I feel I'm on the right track now.  I don't expect to have all good days.  I have bad days but then I refocus.  But the majority of days has to be good.  I never want to go back to that image posted in this blog of me in the hospital bed.  It's embarrassing to post, as are all pictures when I'm overweight.  But if I don't face the truth of the matter, I will never get over the failure.

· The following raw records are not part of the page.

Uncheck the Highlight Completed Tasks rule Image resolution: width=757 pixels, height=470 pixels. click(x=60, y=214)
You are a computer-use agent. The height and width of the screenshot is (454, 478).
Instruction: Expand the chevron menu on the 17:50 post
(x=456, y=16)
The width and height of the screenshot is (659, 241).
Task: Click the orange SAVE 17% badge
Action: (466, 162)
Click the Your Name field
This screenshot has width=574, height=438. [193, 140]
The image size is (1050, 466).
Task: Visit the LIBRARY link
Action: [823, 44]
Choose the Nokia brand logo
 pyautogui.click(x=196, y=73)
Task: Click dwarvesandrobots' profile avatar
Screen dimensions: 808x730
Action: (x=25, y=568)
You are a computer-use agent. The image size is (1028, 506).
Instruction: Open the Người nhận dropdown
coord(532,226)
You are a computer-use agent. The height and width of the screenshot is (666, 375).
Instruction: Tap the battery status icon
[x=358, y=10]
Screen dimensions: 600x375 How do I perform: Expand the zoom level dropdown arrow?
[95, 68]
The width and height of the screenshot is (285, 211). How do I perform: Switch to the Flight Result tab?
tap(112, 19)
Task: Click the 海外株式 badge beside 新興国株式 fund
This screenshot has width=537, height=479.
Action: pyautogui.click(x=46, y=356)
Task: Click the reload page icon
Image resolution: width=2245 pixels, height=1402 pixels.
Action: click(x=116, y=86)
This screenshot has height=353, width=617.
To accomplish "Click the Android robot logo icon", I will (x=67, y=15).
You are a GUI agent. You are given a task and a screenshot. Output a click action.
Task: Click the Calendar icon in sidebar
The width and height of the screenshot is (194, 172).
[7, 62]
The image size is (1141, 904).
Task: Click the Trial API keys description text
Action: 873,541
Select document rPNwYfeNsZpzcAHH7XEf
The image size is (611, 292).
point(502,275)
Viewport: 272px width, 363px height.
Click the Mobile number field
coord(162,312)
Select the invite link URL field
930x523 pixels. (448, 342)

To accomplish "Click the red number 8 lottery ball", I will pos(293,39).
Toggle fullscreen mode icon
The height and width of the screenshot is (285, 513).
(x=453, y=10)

I'm going to try to post a weekly blog about my progress with the battle of the bulge and my health in general.  I'll let you know when it begins, if anyone is at all interested.



 




3 comments:

tulasi-priya dasi said...

Good luck with the weight loss, I need to lose a few pounds myself.

Jeff Smith said...

Wow Gargs! That was an amazing read... The details you described really brought your brush with death to a point where I felt your trauma as if it were happening to me. I hope the clarity of that experience gives you strength. Thanks for sharing...

Anonymous said...

I applaud your clarity on your health needs. I work on the adult heart failure/transplant team and see men your age and size all the time, who failed to take care of their weight, diet and heart. Now they can't breathe or walk a few short steps; they wait for a new heart but some will die waiting, because there are more overweight men than new hearts. Oh, and my doctors told me also, "Lose those extra pounds you put on since your last visit." It's hard but gotta do it.